Routine application of risk-management plans, a public database of clinical trials and closer screening of FDA advisory committee members are among the measures proposed by two US senators in a much-heralded bill to reinforce drug safety in both the pre-and post-approval phase.
While these provisions, and the intention to fund improved oversight of drug safety through higher user fees, are unlikely to find much favour with industry, the Enhancing Drug Safety and Innovation Act (S. 3807) does throw in some crumbs of comfort. It envisages a public-private partnership – the Reagan-Udall Institute for Applied Biomedical Research – to advance the goals of the FDA’s Critical Path initiative and ensure the latest evaluation tools are quickly incorporated into product development and assessment.
The Institute’s remit would include identifying, pursuing and funding research priorities, as well as co-ordinating and expanding existing government R&D programmes. Financial support would come initially from the federal purse and latterly from a mixture of federal funds and contributions from industry and philanthropic organisations. Government officials, industry researchers, academic researchers and patient representatives would sit on the board of directors.
More worryingly for industry, the bipartisan legislation proposed by Senator Mike Enzi, chairman of the Senate Health, Education, Labor and Pensions Committee, and ranking member Senator Edward Kennedy would make all approvals of new drugs/biologics or new indications conditional on an agreed Risk Evaluation and Management Strategy (REMS), to be reviewed by the sponsor and the FDA at least annually for three years.
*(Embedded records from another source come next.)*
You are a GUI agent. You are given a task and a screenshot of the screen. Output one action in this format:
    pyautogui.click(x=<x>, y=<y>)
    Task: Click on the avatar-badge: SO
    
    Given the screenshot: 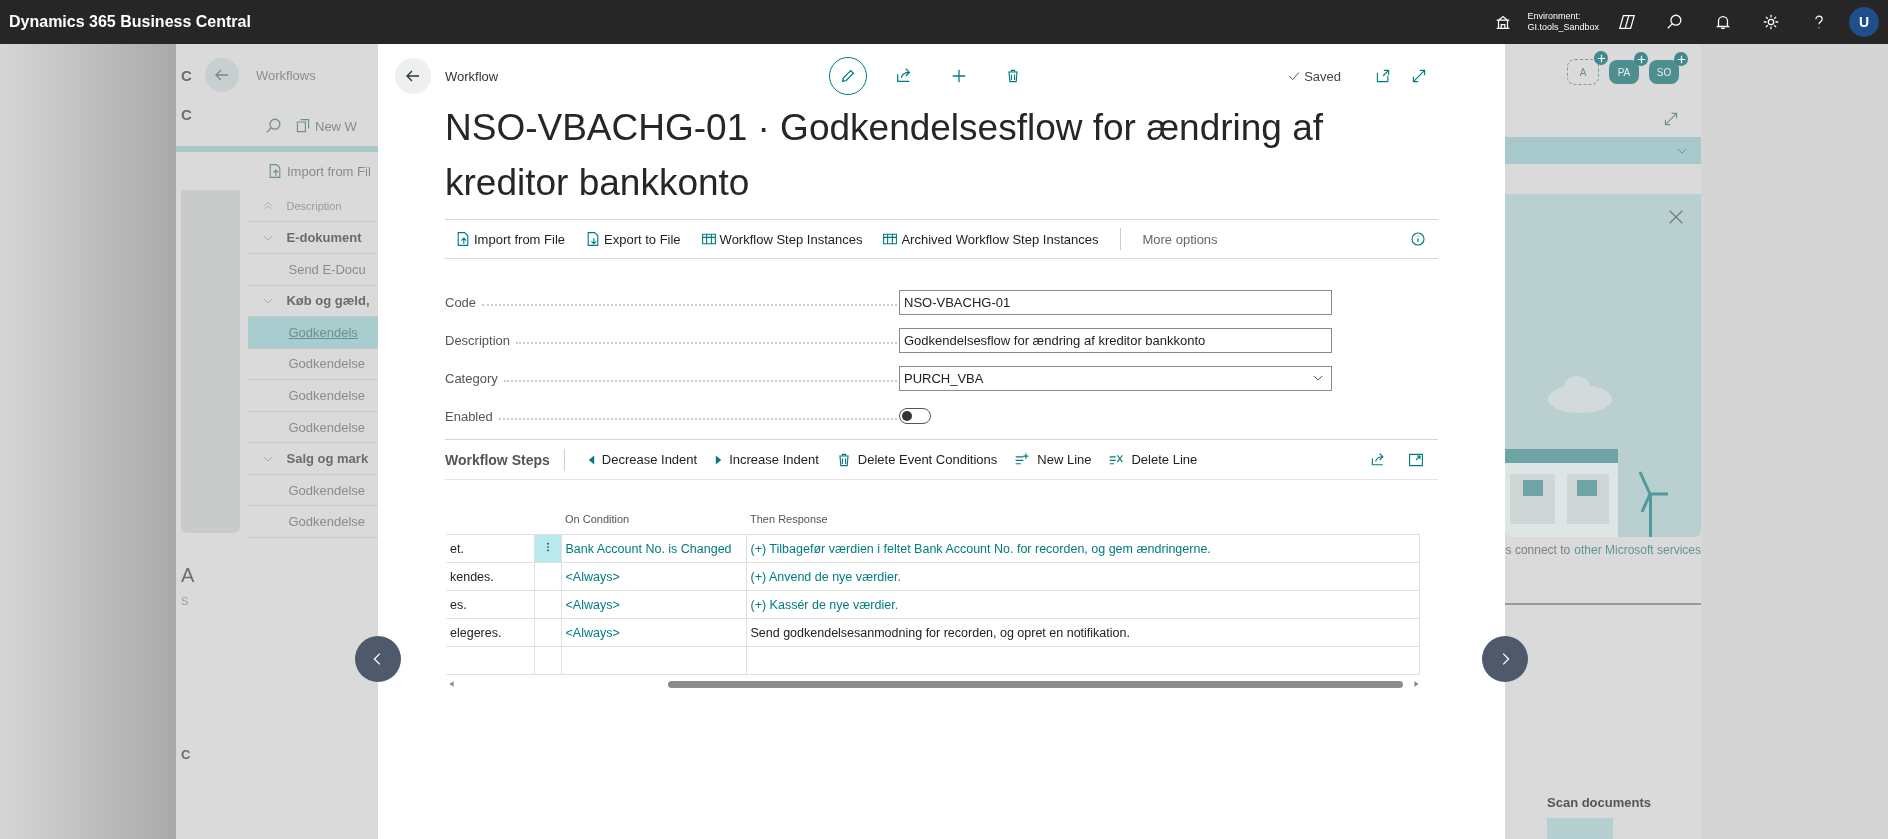 What is the action you would take?
    pyautogui.click(x=1664, y=72)
    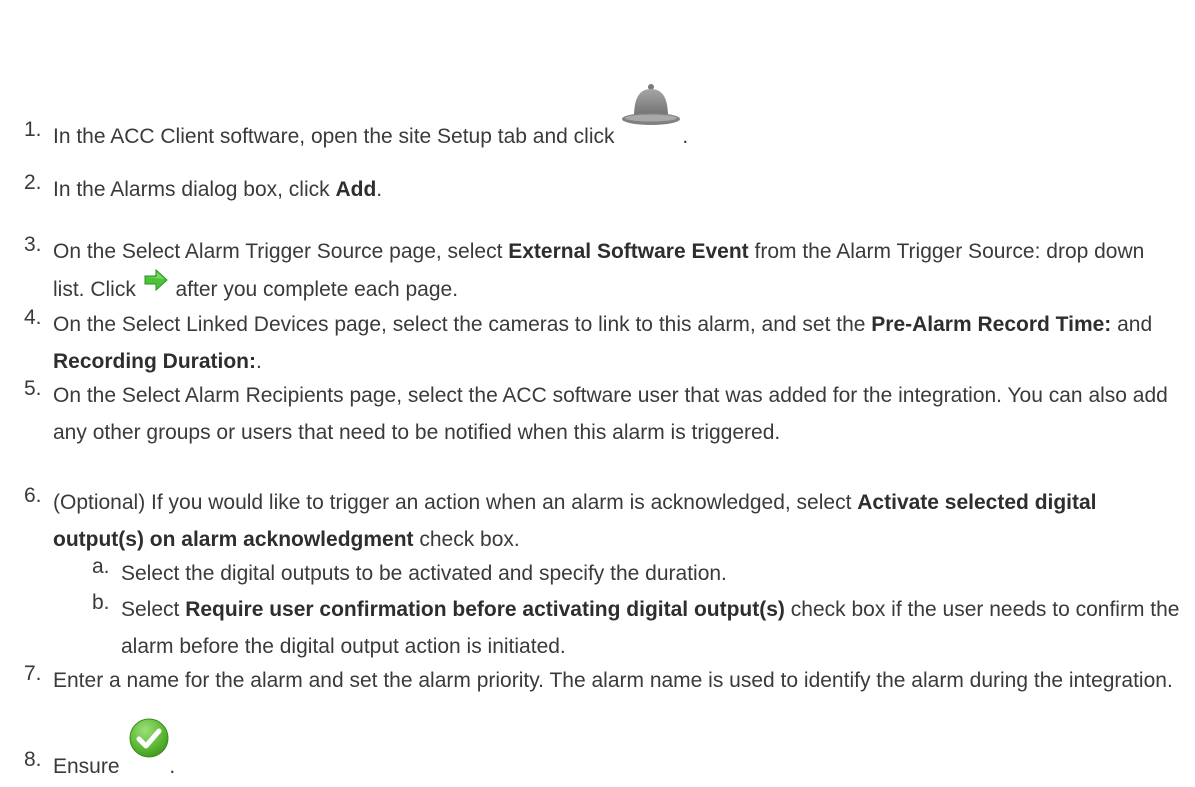 This screenshot has height=787, width=1195. Describe the element at coordinates (33, 182) in the screenshot. I see `step-number: 2.` at that location. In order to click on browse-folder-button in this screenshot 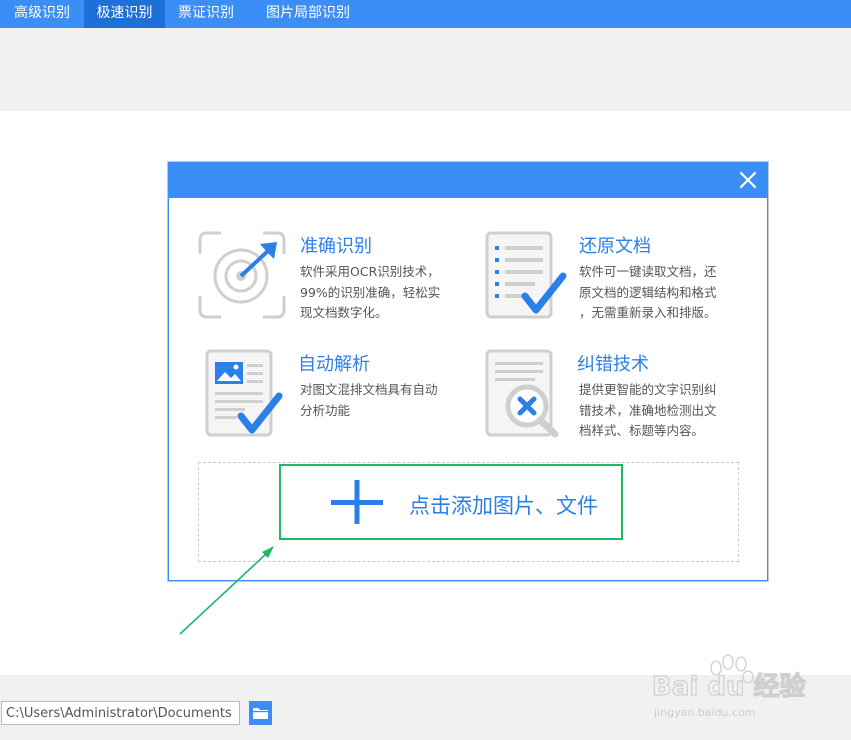, I will do `click(260, 713)`.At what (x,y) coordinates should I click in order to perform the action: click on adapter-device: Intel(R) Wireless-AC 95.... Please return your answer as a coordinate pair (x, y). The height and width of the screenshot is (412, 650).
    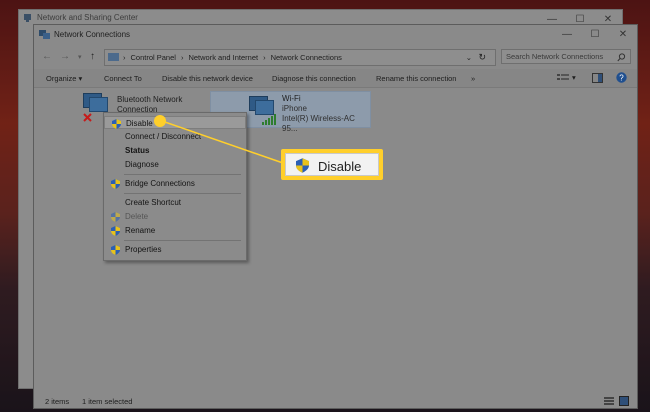
    Looking at the image, I should click on (318, 124).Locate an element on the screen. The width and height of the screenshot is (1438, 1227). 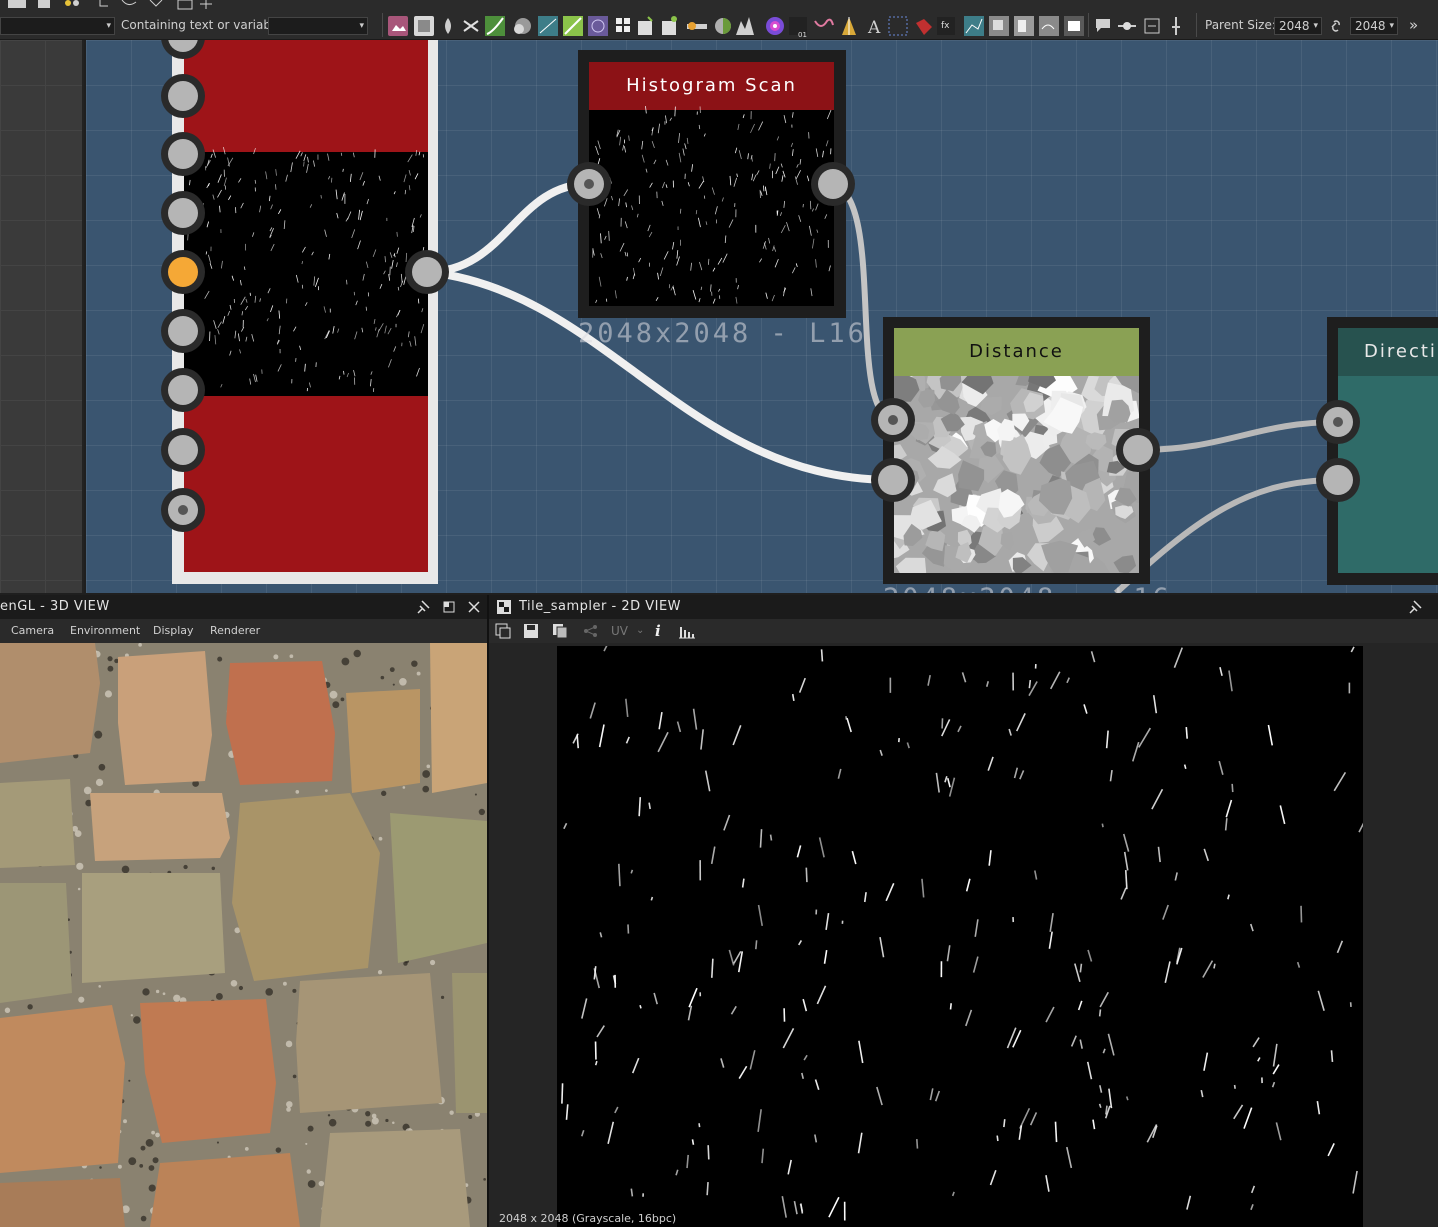
comment-icon is located at coordinates (1103, 26).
At a minimum, the REMS would have to include FDA-approved professional labelling; 15-day, quarterly and annual reports of adverse events; a surveillance plan to assess known serious drug risks and identify unexpected serious risks; and a timetable for periodic assessment of the REMS. Where a drug raised particular safety issues, additional requirements might extend to pre-clearance of, or specific disclosures in, advertising and/or a prohibition on direct-to-consumer advertising for no more than two years after approval.
Increased recourse to risk-management plans (RMPs) may not sit too well with the FDA either. Scott Gottlieb, deputy commissioner for medical and scientific affairs, recently expressed concern about growing pressure on the agency to use RMPs, which he feared could impede the supply of medical care by putting up extra barriers to patients and making overburdened clinics reluctant to offer new therapies.
The bill’s provisions for clinical data hinge on the notion of a central clearing house for information on studies and their results, going beyond the limited scope of the National Institutes of Health (NIH) database, ClinicalTrials.gov, or the voluntary registry set up by the industry association PhRMA. The NIH would host a publicly available database of trials to aid patient enrolment and progress-tracking, with all late Phase II, Phase III and Phase IV studies required to register.
This would be supplemented by a public database of clinical trial results, with mandatory submission of all Phase III and Phase IV outcomes. Enzi and Kennedy suggest a variety of enforcement tools, such as making FDA review of a new drug application conditional on trial data being submitted to both databases.
S. 3807 also aims to tighten up FDA screening of advisory committee members for financial conflicts of interest. For example, the categories of financial involvement used to evaluate committee members for service at panel meetings would be streamlined and clarified.
Just last month, the FDA announced its own plan to revamp its advisory committee system in the face of criticism about policies on conflict of interest waivers. While the agency pledged more transparency in granting waivers, it also insisted on being able to tap into the best scientific expertise, even if that might involve conflicts of interest.
The Enzi/Kennedy proposals drew a warm response from the US Association of Clinical Research Organizations (ACRO), which applauded its recognition of the “need to improve the science of clinical trials and the long and costly process of developing new biomedical products."